Discriminatie en racisme worden op verschillende domeinen ervaren en soms structureel vastgesteld. Enkele voorbeelden:
- Praktijktesten op de arbeidsmarkt, uitgevoerd in opdracht van Stad Gent, tonen aan dat er discriminatie is op basis van migratieachtergrond, leeftijd en het al dan niet hebben van een beperking. Deze doelgroepen hebben minder kans om uitgenodigd te worden voor een sollicitatiegesprek.
- Praktijktesten op de woningmarkt, eveneens uitgevoerd in opdracht van Stad Gent, stellen discriminatie vast ten opzichte van mensen met een migratieachtergrond. Hulp- en zorgverleners merken dit ook in de praktijk. Personen met een migratieachtergrond moeten zeer veel inspanningen doen om een woning te vinden. Mails en telefoonberichten blijven vaak onbeantwoord, waardoor deze mensen geen woning vinden of genoegen moeten nemen met een woning van slechte kwaliteit. Uit die praktijktesten blijkt dat rolstoelgebonden personen (met een beperking) de kleinste kans hebben op het krijgen van een uitnodiging.
- Onderzoek naar het Vlaamse onderwijs toont aan dat kwetsbare doelgroepen, zoals leerlingen met een migratieachtergrond en leerlingen met een lagere sociaaleconomische status, lager worden ingeschat en minder vaak naar theoretische richtingen worden georiënteerd. Dit komt door een aantal (onbewuste) vooroordelen die bij leerkrachten leven over deze doelgroepen.
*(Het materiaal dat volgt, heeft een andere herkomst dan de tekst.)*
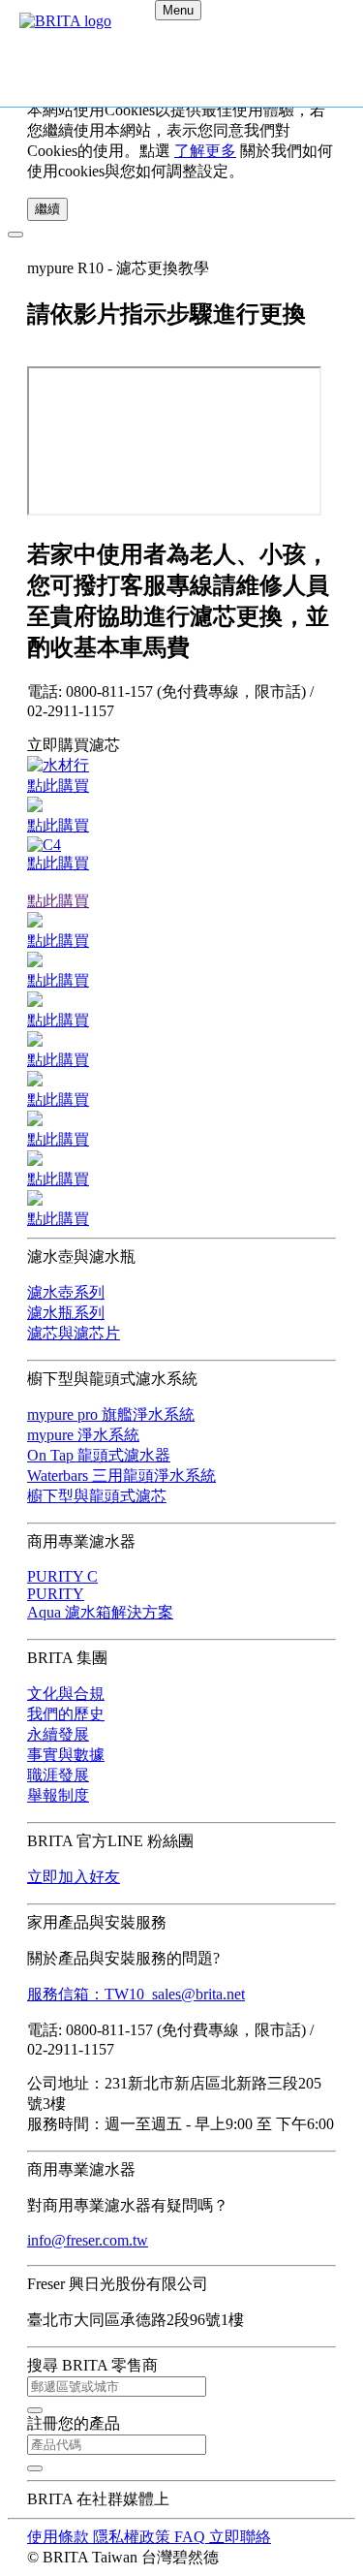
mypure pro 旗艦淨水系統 (111, 1414)
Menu (178, 10)
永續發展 (58, 1734)
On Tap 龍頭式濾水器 (98, 1455)
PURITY (55, 1594)
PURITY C (62, 1576)
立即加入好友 (73, 1877)
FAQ (191, 2537)
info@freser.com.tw (87, 2240)
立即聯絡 (240, 2537)
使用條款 (60, 2537)
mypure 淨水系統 (83, 1435)
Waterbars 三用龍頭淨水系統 (121, 1475)
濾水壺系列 (66, 1292)
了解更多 (205, 150)
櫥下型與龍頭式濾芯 (96, 1496)
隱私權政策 (133, 2537)
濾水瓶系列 (66, 1312)
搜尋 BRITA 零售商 (92, 2365)
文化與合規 (66, 1693)
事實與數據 (66, 1754)
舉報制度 (58, 1795)
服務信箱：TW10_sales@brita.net (136, 1994)
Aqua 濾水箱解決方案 (100, 1612)
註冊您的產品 (73, 2423)
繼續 (47, 209)
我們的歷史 (66, 1714)
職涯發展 (58, 1775)
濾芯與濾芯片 (73, 1333)
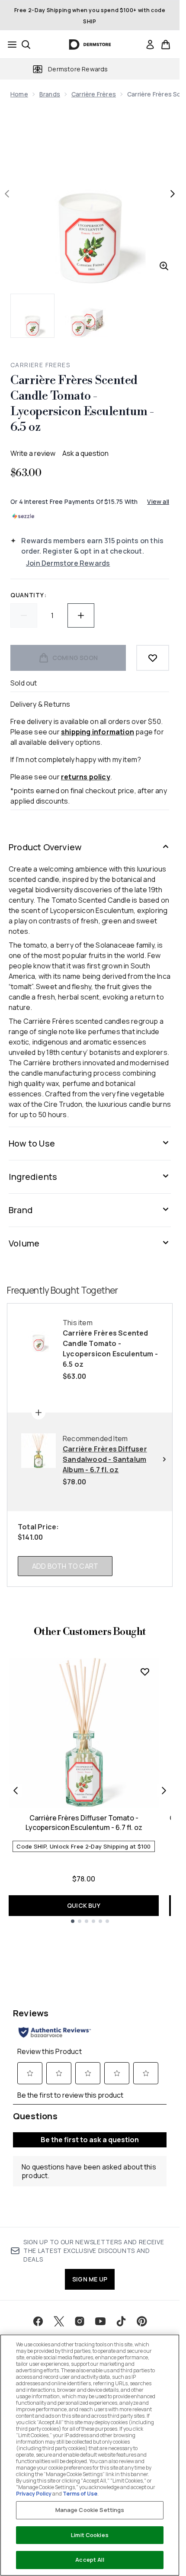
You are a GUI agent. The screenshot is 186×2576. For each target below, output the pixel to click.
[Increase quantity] (80, 615)
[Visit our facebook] (38, 2321)
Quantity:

Op dagelijkse basis manifesteren discriminatie en racisme zich vaak in micro-agressies. Bijvoorbeeld:
- Mensen met een recente migratieachtergrond worden onvriendelijk behandeld of genegeerd omdat ze zogezegd onvoldoende Nederlands spreken.
- Mensen ervaren soms dat het gevoelig ligt als ze een hoofddoek dragen.
- Jongeren met een migratieachtergrond die ergens rondhangen, worden nog te vaak geassocieerd met 'drugsdealers'.
Het memorandum van AD REM biedt meer informatie over dit onderwerp. Mensen die racisme en discriminatie ervaren, geven vaak aan geen melding te maken omdat ze weinig vertrouwen hebben dat er echt gevolg aan wordt gegeven.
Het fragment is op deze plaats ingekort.